1. To function best, you need to get eight hours.
There's nothing magic about that number. Everyone has different sleep needs, and you'll know you're getting enough when you don't feel like nodding off in a boring situation in the afternoon, says New York University psychologist Joyce Walsleben, Ph.D., co-author of A Woman's Guide to Sleep .
2. If you can get it, more sleep is always healthier.
You wish. Some studies have found that people who slept more than eight hours a night died younger than people who got between six and eight hours. What scientists don't know yet: Whether sleeping longer causes poor health or is a symptom of it, says Najib Ayas, M.D., MPH, assistant professor of medicine at the University of British Columbia. Long sleepers may suffer from problems such as sleep apnea, depression, or uncontrolled diabetes that make them spend more time in bed.
3. Some people function perfectly on four hours of sleep.
Legendary short sleepers — including Bill Clinton, Madonna, and Margaret Thatcher — don't necessarily do better on fewer Zs. "They're just not aware of how sleepy they are," says Thomas Roth, Ph.D., sleep researcher at Henry Ford Hospital in Detroit. Too little sleep is bad for your health and your image: It can make you ineffective (it impairs performance, judgment, and the ability to pay attention), sick (it weakens your immune system), and overweight. In fact, women who slept five hours or less a night were a third more likely to gain 33 pounds or more over 16 years than women who slept seven hours, according to a Harvard Nurses' Health Study. Oddly, cutting too much sleep and getting less than six hours is associated with the same problems as sleeping too long: a higher risk of heart problems and death. And, of course, cheating on sleep hurts you behind the wheel: "Wakefulness for 18 hours makes you perform almost as though you're legally drunk," says Walsleben.
4. Waking up during the night means you'll be tired all day.
Au contraire: It might be our natural cycle. Many animals sleep this way, and there are a lot of indications that our ancestors did, too, perhaps stirring nightly to talk or have sex, says Thomas Wehr, M.D., scientist emeritus at the National Institute of Mental Health. When 15 people in one of his studies lived without artificial lights for a few weeks, they wound up sleeping three to five hours, waking up for one or two, then sleeping again for four or more hours — and they said they had never felt so rested.
5. You need prescription drugs if you have insomnia every night.
Sleep meds are designed for short-term sleep problems, caused by stressful events like the loss of a job or taking a transatlantic flight.

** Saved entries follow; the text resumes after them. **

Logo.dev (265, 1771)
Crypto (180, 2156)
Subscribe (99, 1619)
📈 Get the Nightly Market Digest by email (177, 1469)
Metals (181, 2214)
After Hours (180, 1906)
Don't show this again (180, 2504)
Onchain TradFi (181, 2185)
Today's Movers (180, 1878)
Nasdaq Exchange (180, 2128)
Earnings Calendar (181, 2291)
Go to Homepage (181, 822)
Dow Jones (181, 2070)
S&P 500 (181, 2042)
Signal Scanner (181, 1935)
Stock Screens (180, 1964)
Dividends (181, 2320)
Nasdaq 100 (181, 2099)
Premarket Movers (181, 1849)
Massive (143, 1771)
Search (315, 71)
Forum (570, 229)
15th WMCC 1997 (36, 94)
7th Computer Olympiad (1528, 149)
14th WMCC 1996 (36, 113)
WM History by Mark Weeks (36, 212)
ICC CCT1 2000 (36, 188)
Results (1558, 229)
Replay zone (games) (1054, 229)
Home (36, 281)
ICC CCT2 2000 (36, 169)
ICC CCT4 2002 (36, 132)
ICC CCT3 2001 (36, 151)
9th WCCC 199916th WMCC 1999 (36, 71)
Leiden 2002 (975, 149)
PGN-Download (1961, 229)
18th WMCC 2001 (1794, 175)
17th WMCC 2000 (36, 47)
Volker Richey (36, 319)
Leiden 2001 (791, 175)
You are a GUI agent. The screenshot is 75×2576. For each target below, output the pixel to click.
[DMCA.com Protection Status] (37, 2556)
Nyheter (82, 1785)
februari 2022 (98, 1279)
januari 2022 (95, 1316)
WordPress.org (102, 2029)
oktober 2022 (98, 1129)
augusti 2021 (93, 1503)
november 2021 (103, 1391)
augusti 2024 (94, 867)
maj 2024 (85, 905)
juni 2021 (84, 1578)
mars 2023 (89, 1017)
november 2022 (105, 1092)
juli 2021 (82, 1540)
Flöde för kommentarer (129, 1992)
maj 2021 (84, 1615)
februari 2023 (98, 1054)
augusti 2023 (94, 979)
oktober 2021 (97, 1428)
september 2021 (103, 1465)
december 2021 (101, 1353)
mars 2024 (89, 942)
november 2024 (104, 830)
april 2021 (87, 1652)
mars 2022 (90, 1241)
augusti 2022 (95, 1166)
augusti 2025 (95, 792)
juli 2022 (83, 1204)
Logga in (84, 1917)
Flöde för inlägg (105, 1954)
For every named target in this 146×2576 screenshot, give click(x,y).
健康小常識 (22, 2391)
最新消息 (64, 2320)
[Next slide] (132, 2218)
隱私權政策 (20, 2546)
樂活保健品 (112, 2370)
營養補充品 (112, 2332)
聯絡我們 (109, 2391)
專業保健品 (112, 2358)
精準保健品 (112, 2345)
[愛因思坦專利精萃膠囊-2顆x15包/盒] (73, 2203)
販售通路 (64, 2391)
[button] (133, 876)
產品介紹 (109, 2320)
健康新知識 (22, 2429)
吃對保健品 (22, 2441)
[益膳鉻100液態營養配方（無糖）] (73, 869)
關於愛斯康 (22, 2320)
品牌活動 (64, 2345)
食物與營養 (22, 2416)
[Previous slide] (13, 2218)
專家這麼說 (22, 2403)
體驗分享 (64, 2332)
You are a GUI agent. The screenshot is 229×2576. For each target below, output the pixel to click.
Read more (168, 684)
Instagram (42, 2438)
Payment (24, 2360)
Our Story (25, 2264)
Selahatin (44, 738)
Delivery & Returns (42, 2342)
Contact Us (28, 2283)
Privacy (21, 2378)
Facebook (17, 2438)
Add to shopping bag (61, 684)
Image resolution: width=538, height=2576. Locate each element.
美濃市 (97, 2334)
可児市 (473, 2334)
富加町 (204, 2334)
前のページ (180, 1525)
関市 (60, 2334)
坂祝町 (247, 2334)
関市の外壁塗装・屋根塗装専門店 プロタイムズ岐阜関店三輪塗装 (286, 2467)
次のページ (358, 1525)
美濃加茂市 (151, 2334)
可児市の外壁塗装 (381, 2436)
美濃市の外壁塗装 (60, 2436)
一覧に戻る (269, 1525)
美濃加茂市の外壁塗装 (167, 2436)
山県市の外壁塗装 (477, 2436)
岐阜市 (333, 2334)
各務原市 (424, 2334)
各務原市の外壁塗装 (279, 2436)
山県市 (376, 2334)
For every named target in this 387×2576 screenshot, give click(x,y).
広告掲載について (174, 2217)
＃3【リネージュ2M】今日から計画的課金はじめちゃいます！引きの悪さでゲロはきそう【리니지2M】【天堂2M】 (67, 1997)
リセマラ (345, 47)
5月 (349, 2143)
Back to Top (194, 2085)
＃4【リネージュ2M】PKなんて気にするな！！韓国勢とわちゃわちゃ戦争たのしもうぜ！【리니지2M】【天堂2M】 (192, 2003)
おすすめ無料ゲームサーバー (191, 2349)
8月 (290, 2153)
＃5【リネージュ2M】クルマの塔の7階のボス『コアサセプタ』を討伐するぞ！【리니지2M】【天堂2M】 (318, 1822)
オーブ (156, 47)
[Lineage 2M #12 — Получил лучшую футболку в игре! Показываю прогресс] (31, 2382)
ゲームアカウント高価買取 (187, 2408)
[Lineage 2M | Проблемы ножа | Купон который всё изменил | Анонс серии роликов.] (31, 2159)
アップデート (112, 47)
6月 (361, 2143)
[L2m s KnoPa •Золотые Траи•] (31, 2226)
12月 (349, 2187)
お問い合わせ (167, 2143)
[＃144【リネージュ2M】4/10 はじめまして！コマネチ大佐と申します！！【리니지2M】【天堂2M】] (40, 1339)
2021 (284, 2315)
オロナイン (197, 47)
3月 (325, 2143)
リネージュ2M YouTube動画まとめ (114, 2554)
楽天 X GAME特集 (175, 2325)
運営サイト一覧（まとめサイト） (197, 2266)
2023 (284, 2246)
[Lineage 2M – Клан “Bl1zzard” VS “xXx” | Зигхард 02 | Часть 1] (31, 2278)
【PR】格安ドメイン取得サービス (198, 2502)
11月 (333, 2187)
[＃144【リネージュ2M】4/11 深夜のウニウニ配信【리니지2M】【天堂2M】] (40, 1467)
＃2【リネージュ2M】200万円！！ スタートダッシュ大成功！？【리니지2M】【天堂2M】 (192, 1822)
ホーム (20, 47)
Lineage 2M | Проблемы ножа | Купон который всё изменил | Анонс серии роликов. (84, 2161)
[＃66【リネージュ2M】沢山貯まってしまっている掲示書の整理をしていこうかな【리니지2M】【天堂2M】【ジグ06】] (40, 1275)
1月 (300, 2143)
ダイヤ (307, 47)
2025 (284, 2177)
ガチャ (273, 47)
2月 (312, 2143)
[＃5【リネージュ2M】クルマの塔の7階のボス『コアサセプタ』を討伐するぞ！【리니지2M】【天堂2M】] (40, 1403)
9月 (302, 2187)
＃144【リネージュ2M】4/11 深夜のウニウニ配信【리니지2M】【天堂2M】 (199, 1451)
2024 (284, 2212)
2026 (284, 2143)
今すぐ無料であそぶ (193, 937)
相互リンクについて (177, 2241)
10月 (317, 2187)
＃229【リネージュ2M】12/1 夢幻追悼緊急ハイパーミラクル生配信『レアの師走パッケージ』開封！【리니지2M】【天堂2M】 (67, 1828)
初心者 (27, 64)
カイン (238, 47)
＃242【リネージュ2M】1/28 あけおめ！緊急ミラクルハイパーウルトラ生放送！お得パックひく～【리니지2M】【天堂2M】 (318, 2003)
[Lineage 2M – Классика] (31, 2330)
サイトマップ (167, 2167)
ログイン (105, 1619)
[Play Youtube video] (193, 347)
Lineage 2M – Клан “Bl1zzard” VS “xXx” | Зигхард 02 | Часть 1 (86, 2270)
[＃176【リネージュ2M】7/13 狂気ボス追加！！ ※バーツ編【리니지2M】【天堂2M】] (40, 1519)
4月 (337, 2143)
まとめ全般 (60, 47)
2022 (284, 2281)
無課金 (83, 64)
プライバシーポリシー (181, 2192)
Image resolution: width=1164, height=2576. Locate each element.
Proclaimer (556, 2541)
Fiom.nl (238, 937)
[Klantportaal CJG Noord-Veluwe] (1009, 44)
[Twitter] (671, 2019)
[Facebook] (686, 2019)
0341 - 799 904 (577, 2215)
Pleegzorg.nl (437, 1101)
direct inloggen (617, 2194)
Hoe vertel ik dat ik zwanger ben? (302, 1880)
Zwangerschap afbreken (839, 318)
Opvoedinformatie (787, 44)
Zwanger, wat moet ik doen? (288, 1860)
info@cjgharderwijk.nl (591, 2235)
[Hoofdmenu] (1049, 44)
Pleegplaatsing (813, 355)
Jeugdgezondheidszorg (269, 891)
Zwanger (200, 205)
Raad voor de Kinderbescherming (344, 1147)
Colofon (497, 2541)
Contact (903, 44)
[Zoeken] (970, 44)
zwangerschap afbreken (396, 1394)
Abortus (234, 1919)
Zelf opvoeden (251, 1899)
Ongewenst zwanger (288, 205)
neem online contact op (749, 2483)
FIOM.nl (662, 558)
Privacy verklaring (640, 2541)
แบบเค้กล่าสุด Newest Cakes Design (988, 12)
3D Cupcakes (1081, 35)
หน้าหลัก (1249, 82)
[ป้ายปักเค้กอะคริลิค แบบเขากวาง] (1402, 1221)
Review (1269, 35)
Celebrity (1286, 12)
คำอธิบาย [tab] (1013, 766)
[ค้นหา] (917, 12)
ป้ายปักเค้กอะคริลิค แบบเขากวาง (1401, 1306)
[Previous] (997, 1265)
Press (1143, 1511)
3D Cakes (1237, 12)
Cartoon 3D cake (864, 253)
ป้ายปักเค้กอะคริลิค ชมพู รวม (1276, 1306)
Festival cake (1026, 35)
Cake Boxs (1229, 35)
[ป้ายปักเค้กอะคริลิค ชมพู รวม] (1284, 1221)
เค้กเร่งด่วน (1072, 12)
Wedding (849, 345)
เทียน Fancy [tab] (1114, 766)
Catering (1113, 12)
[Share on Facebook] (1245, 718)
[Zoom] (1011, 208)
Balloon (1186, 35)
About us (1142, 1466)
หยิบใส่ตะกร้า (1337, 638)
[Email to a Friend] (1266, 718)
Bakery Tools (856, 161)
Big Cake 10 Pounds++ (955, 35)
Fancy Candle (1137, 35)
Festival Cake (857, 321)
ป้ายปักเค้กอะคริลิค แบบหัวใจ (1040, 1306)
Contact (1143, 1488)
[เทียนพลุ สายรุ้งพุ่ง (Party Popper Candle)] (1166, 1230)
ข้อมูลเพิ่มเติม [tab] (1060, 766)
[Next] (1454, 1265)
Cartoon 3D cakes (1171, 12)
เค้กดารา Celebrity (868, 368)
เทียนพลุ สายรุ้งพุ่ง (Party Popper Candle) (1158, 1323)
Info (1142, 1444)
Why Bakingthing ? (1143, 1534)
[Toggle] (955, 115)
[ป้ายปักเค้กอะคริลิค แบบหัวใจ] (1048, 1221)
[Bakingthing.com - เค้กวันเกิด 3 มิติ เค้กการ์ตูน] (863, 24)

People with longer-term problems benefit more from cognitive behavioral therapy — essentially, retraining your perceptions of sleep and learning better sleep habits, such as going to bed at the same time every night, avoiding TVs and computers before bed, staying away from caffeine at least six hours before sleep, and other lifestyle changes. In fact, in 2005, the National Institutes of Health concluded that this type of therapy is as effective as prescription drugs for short-term treatment of chronic insomnia. In many cases, a sleeping pill may not even solve your sleep problem. "About half the people who think they have insomnia may have anxiety or depression," says Daniel Kripke, M.D., a University of California at San Diego sleep expert.
6. You can make up for lost sleep on weekends.
Bingeing on Zs over the weekend and not sleeping during the week — what Harvard sleep expert Robert Stickgold, Ph.D., calls "sleep bulimia" — upsets your circadian rhythms and makes it even harder to get refreshing sleep. Sleeping until noon on Sunday generally prevents you from hitting the sheets by 10 that night. So instead of correcting your deficit from the week before, you set up a no-sleep cycle for the week to come. "The body loves consistency," says Donna Arand, Ph.D., spokeswoman for the American Academy of Sleep Medicine. Best to rise around the same time every day, even on weekends.
7. Tylenol PM is better than a prescription sleep med for an occasional bout of insomnia.
Not if the bout lasts longer than a few nights, says Helene Emsellem, M.D., of the Center for Sleep & Wake Disorders in Chevy Chase, MD. Tylenol PM is no better than a prescription drug for people who have trouble falling asleep, and may be less effective than some prescription drugs, she says. The active ingredient in Tylenol PM is an antihistamine, and its side effect is that it makes you drowsy. Some have reported a greater possibility of feeling "hung-over" after taking antihistamines than after taking prescription drugs. If you do decide to take antihistamines, don't do it in the middle of the night: They may stay active in your system for eight hours or more. Another difference: Prescription sleep drugs are thought to allow you to go through all stages of the sleep cycle; no word on whether antihistamines do the same.